A PropTech selling one stack to many firms has to generalise somewhere. The real question is whether it generalises away the very thing that makes you distinctive. It can hire a clever ex-broker, but it cannot encode your particular judgement and then sell that same product to your competitor. The generic stack, by its nature, cannot carry your edge. Build in-house and you meet the opposite trap: deep property knowledge wedded to naive system design, reproducing the vendor’s mistakes bespoke and at greater cost. Domain experts reliably underrate the craft of building these systems, for the same reason the vendor underrates the verification economics. Each side is strong precisely where the other is weak.

So the better question is about neither building nor buying. Both miss the point. The value sits in who owns the layer where your domain knowledge meets the machine’s capability: the instructions, the checks, the inputs, the process design. That layer is the moat. Give it a name: a Skill (the format devised by Anthropic, now an open standard). A portable, refined body of instruction that captures how your firm reads a building, prices a risk and walks away from a deal, the explicit rules and the tacit gut of your best operators alike, and rides on top of whatever foundation model is state of the art this quarter. The models will keep leapfrogging one another and converging on price. The Skill is the part that stays yours. It is also, conveniently, the one part you can own without building the underlying technology at all, by taking a general-purpose model and pouring your own expertise into how you instruct it and how you verify it. Your edge comes from nailing every input and every process. The model is a commodity. The judgement you encode into how it is used is not. Human is the new luxury, made operational.

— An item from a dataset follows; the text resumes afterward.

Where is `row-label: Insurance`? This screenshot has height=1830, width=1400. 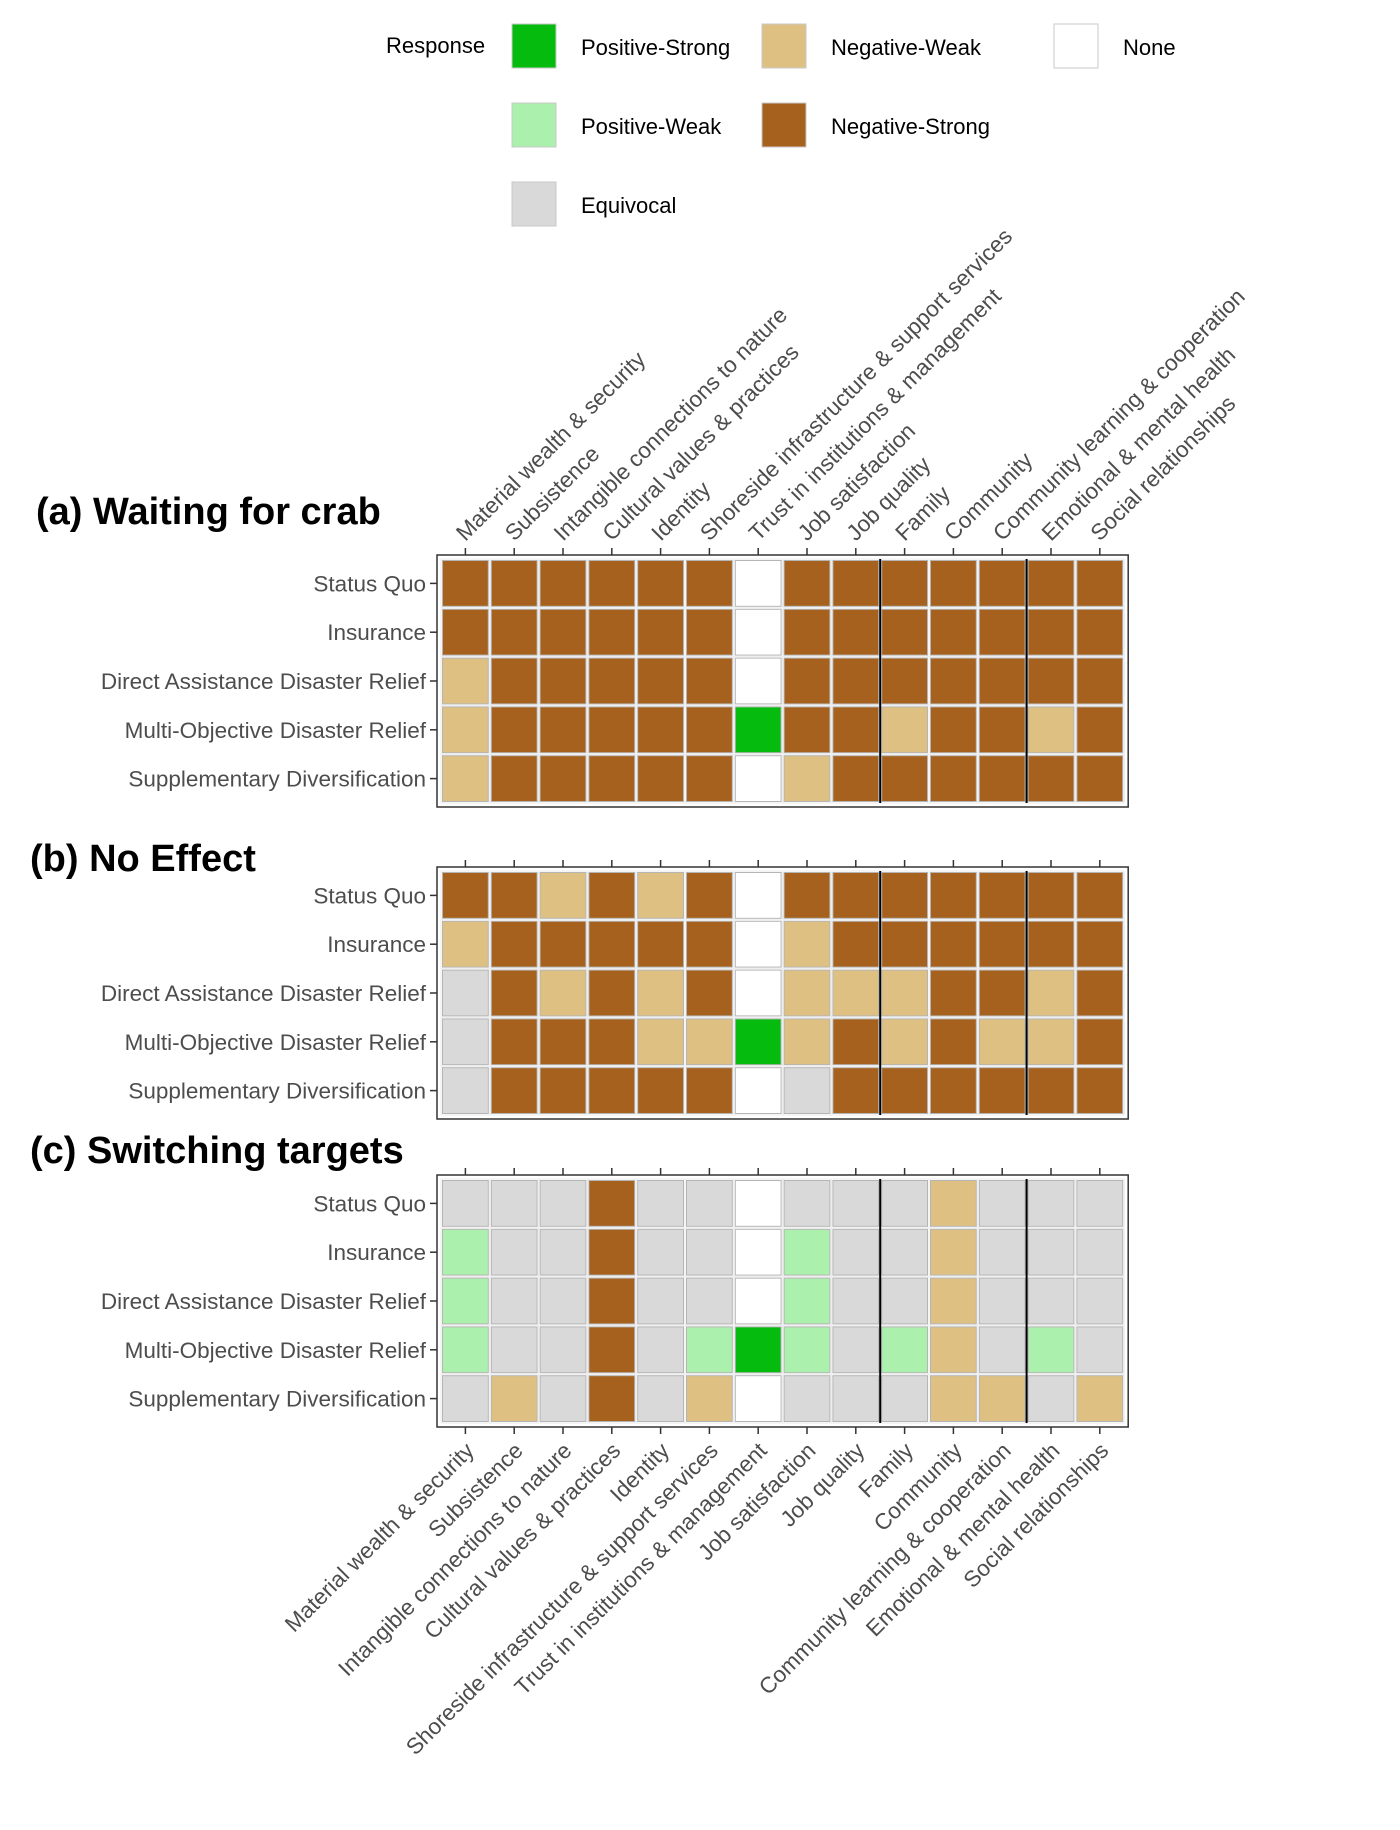 row-label: Insurance is located at coordinates (376, 632).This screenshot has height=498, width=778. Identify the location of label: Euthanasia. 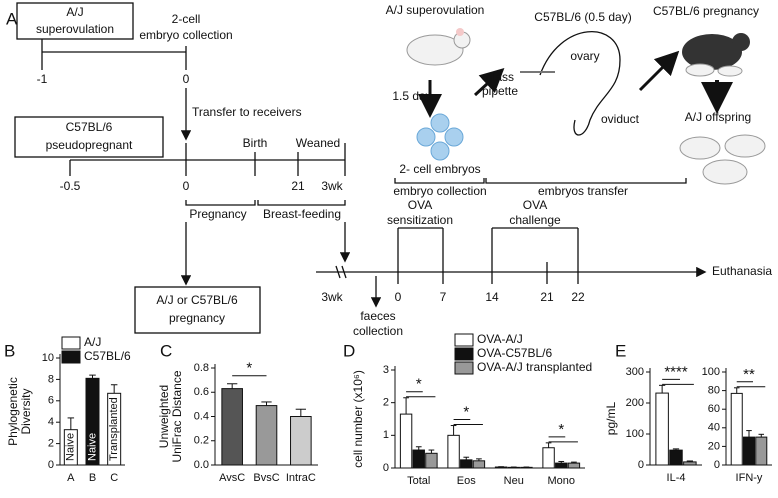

But own that layer only where the work actually sets you apart. This is the old distinction between core and context, and it cuts both ways. Where a task is the source of your edge, the judgement your clients pay you for, build it, encode it, guard it, and never let a vendor turn it into something it also sells the firm down the road. Where a task is commodity work that every firm does much the same way, do not build it yourself either. Buy the generic tool and point your scarce design effort at the work that compounds.

This answers the value question as much as the build question. Your real differentiators tend to live in the hard-to-verify work: the investment thesis, the taste, the relationship, the call on the deal that reads wrong on paper. That is the work to automate least and own most, because it is where your returns concentrate and the one thing a competitor cannot buy off the shelf you used. Spend there. Industrialise everything else.

START WITH YOUR OWN DESK

So before you buy a single ‘AI employee’, do the unglamorous work. Write down your firm’s real tasks. Against each one, ask three things:

how cheaply can you check the output,
how expensive is the person doing it now,
and is this where your edge actually lives.

Augment everywhere: that twenty-pound thinking partner belongs on every desk. Hand to an agent only the work that is cheap to verify and dear in hours. Build and own only where the work sets you apart. Buy the rest, and feel no shame in it.